Visto así, y tras recorrer el update de Lage, parecería que su prosa es una consola de juegos en donde se pueden combinar las claves del realismo y otros subgéneros. Apelando a su libro Vultureffect, los textos de Lage son “una hipertrofia de la ironía”, “una mueca incomprensible, alguna forma de la locura”. Puestos de plano en la cita, nada mejor que las palabras de un personaje de Onetti en Vultureffect: “es preferible leerlos horrorosos, como bichos deformes, como animalitos a los que les sobran las patas, ojos, cuernos… Es decir: están mal por estar bien”.

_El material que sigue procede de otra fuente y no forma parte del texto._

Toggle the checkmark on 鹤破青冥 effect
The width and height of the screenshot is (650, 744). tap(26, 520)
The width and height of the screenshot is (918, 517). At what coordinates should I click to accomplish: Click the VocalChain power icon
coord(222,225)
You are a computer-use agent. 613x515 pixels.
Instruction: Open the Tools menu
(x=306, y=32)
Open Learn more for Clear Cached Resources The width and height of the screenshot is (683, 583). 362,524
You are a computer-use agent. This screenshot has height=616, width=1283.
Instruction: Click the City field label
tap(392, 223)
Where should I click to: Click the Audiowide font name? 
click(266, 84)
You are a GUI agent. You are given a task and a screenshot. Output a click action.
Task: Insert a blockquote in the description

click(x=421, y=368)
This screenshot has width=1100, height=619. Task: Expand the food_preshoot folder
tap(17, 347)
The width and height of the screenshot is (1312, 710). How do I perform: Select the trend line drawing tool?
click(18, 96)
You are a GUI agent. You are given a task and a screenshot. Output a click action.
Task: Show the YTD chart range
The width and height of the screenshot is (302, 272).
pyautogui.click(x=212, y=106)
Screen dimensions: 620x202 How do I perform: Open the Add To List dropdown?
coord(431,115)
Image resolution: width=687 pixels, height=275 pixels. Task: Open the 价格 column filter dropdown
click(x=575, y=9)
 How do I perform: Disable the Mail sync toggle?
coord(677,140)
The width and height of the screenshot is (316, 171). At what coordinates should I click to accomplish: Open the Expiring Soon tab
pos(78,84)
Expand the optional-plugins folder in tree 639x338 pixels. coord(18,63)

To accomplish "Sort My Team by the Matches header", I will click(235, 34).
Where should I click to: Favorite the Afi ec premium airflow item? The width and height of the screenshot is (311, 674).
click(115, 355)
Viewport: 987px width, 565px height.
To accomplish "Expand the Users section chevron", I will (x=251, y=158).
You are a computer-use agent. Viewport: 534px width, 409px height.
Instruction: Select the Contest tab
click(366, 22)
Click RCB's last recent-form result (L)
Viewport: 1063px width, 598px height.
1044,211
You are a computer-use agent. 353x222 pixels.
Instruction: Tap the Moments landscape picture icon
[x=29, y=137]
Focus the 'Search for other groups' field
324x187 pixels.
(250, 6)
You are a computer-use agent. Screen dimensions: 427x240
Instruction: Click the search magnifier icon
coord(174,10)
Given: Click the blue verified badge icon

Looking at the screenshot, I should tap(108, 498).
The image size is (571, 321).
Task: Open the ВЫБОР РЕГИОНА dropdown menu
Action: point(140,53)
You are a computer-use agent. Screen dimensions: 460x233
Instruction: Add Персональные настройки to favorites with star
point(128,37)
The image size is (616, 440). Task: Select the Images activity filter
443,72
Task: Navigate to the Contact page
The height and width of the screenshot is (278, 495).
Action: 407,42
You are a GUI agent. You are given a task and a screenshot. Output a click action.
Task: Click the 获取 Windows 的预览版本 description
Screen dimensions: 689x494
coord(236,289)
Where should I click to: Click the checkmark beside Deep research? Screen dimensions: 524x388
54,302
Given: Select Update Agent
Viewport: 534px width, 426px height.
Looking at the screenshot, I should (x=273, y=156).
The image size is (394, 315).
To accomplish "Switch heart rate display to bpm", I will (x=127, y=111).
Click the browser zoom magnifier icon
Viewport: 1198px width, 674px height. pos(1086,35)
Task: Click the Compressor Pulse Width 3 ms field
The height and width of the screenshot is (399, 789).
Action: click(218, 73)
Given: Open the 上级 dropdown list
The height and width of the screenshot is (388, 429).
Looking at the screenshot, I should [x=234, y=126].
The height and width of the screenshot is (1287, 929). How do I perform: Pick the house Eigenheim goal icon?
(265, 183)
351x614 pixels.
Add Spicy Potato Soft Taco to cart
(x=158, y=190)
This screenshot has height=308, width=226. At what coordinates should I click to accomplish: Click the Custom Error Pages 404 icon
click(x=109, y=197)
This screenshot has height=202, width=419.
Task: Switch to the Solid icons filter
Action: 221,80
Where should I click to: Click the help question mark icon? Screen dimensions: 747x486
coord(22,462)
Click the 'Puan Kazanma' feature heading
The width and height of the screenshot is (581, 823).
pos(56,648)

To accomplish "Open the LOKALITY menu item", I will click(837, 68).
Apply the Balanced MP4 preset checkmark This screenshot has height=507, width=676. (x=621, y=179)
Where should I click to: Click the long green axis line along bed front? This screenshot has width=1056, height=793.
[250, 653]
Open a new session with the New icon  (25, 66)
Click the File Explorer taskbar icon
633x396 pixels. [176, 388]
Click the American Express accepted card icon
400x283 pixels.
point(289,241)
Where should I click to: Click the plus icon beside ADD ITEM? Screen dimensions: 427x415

¿Se trata de un perverso juego con varios niveles cuya complejidad va en aumento? Sí. Para darle orden y sentido se apropia, casi, de ese lenguaje típico de los pueblos erigidos en las fronteras, pueblos que conviven entre dos historias y que hablan más de una lengua. Hay entonces una jerga propia, un desplazamiento, es decir, un acto de resistencia. Se trata de “narrar con esa sustancia que queda, como un malestar, como una indigestión, en el interior de la historia que estás contando” —dijo en una entrevista.
Wonderland, o mejor: Garbageland, ese es el tipo de universo construido por Jorge Enrique Lage. O, según uno de los personajes de Archivo, “la oportunidad de explicar muchísimas cosas que, por ignorancia o por ingenuidad, la sociedad civil no comprende del todo”.